Segment Open

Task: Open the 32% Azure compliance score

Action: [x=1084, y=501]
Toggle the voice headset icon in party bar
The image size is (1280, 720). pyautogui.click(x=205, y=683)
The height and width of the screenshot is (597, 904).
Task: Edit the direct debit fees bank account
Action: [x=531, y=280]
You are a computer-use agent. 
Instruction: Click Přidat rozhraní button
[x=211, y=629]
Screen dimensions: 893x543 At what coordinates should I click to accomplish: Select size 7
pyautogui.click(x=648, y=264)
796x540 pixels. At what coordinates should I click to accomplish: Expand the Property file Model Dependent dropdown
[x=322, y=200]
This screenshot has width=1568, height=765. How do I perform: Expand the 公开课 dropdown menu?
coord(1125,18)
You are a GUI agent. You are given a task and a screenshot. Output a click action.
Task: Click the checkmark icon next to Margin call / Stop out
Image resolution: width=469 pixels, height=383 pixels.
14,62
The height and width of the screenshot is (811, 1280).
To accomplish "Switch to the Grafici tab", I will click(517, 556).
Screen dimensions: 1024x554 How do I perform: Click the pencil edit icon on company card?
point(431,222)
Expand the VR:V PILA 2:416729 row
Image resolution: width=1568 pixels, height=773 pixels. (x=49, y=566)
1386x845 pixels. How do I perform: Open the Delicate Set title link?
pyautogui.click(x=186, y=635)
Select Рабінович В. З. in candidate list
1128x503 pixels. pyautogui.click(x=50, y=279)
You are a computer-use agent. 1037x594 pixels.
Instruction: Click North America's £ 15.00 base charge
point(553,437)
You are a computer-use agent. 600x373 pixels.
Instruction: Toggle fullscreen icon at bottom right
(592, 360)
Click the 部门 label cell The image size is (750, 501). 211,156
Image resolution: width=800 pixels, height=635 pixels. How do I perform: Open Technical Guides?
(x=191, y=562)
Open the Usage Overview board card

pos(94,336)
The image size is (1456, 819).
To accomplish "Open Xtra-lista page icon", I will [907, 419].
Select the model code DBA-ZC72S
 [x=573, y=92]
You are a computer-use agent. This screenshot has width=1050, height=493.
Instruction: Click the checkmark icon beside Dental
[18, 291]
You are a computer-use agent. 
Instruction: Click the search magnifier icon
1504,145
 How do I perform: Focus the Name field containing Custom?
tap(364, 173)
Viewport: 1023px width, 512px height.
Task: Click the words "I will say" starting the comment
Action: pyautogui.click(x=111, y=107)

Segment Closed

— PROBLEM REQUIREMENTS —
Each record above needs to be given again exactly as written.

— ANSWER TO THE EXERCISE —
Task: Open the 32% Azure compliance score

Action: [x=1084, y=501]
Toggle the voice headset icon in party bar
The image size is (1280, 720). pyautogui.click(x=205, y=683)
The height and width of the screenshot is (597, 904).
Task: Edit the direct debit fees bank account
Action: [x=531, y=280]
You are a computer-use agent. 
Instruction: Click Přidat rozhraní button
[x=211, y=629]
Screen dimensions: 893x543 At what coordinates should I click to accomplish: Select size 7
pyautogui.click(x=648, y=264)
796x540 pixels. At what coordinates should I click to accomplish: Expand the Property file Model Dependent dropdown
[x=322, y=200]
This screenshot has width=1568, height=765. How do I perform: Expand the 公开课 dropdown menu?
coord(1125,18)
You are a GUI agent. You are given a task and a screenshot. Output a click action.
Task: Click the checkmark icon next to Margin call / Stop out
Image resolution: width=469 pixels, height=383 pixels.
14,62
The height and width of the screenshot is (811, 1280).
To accomplish "Switch to the Grafici tab", I will click(517, 556).
Screen dimensions: 1024x554 How do I perform: Click the pencil edit icon on company card?
point(431,222)
Expand the VR:V PILA 2:416729 row
Image resolution: width=1568 pixels, height=773 pixels. (x=49, y=566)
1386x845 pixels. How do I perform: Open the Delicate Set title link?
pyautogui.click(x=186, y=635)
Select Рабінович В. З. in candidate list
1128x503 pixels. pyautogui.click(x=50, y=279)
You are a computer-use agent. 1037x594 pixels.
Instruction: Click North America's £ 15.00 base charge
point(553,437)
You are a computer-use agent. 600x373 pixels.
Instruction: Toggle fullscreen icon at bottom right
(592, 360)
Click the 部门 label cell The image size is (750, 501). 211,156
Image resolution: width=800 pixels, height=635 pixels. How do I perform: Open Technical Guides?
(x=191, y=562)
Open the Usage Overview board card

pos(94,336)
The image size is (1456, 819).
To accomplish "Open Xtra-lista page icon", I will [907, 419].
Select the model code DBA-ZC72S
 [x=573, y=92]
You are a computer-use agent. This screenshot has width=1050, height=493.
Instruction: Click the checkmark icon beside Dental
[18, 291]
You are a computer-use agent. 
Instruction: Click the search magnifier icon
1504,145
 How do I perform: Focus the Name field containing Custom?
tap(364, 173)
Viewport: 1023px width, 512px height.
Task: Click the words "I will say" starting the comment
Action: pyautogui.click(x=111, y=107)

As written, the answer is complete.